§ Work request
Your answer must be every line of the data that contains "computer".

*** Opening of Provided entries ***

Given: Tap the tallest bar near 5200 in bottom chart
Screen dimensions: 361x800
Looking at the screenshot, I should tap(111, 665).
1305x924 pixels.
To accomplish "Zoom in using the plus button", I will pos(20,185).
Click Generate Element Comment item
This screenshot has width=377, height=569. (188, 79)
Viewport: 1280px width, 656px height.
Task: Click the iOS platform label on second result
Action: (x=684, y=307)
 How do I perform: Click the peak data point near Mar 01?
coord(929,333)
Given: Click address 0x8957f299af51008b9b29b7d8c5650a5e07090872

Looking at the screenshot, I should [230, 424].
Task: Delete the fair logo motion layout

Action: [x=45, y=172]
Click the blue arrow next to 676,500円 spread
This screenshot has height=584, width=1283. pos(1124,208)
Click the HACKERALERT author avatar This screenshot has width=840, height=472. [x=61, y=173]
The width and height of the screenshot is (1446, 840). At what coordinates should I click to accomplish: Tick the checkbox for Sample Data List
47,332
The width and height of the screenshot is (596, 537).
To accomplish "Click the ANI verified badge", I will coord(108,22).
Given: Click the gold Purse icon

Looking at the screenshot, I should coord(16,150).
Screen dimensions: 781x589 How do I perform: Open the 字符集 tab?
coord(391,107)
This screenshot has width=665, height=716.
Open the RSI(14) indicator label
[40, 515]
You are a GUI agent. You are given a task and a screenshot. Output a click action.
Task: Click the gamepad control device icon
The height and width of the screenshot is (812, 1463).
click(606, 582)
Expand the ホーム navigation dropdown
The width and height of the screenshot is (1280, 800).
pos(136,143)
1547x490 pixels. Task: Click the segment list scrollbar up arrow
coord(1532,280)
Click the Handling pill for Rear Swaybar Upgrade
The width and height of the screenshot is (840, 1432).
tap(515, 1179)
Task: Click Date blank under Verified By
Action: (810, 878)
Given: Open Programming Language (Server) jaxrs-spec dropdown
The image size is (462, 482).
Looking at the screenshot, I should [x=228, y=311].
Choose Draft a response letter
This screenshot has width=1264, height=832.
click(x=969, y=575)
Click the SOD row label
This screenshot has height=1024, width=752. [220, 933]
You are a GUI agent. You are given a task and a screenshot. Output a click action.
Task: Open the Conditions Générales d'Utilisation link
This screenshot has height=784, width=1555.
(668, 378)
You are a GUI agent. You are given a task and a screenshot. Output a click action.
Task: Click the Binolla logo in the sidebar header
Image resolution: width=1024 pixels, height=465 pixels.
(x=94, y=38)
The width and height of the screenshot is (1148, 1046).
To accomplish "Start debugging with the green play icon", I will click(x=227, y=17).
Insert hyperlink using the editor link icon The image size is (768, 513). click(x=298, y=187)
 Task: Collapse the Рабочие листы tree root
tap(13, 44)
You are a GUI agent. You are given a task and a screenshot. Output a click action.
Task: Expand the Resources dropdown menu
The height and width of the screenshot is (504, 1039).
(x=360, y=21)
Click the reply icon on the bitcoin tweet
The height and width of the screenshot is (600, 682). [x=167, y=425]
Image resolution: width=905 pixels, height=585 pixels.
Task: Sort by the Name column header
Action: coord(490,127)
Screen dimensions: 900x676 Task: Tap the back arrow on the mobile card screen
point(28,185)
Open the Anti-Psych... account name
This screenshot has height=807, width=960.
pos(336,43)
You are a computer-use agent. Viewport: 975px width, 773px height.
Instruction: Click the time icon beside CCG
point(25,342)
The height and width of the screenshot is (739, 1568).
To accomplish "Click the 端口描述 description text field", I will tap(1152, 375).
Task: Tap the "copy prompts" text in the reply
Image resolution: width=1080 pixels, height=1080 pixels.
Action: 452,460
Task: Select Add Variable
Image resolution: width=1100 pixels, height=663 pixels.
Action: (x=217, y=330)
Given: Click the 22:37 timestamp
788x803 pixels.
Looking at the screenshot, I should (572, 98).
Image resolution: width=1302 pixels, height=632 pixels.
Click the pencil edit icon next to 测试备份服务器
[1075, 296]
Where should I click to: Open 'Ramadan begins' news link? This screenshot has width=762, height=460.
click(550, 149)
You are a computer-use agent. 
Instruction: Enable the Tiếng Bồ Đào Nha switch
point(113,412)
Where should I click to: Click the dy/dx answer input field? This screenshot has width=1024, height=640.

*** Close of Provided entries ***

§ Task answer
You are a computer-use agent. Viewport: 975px width, 773px height.
You are a computer-use agent. 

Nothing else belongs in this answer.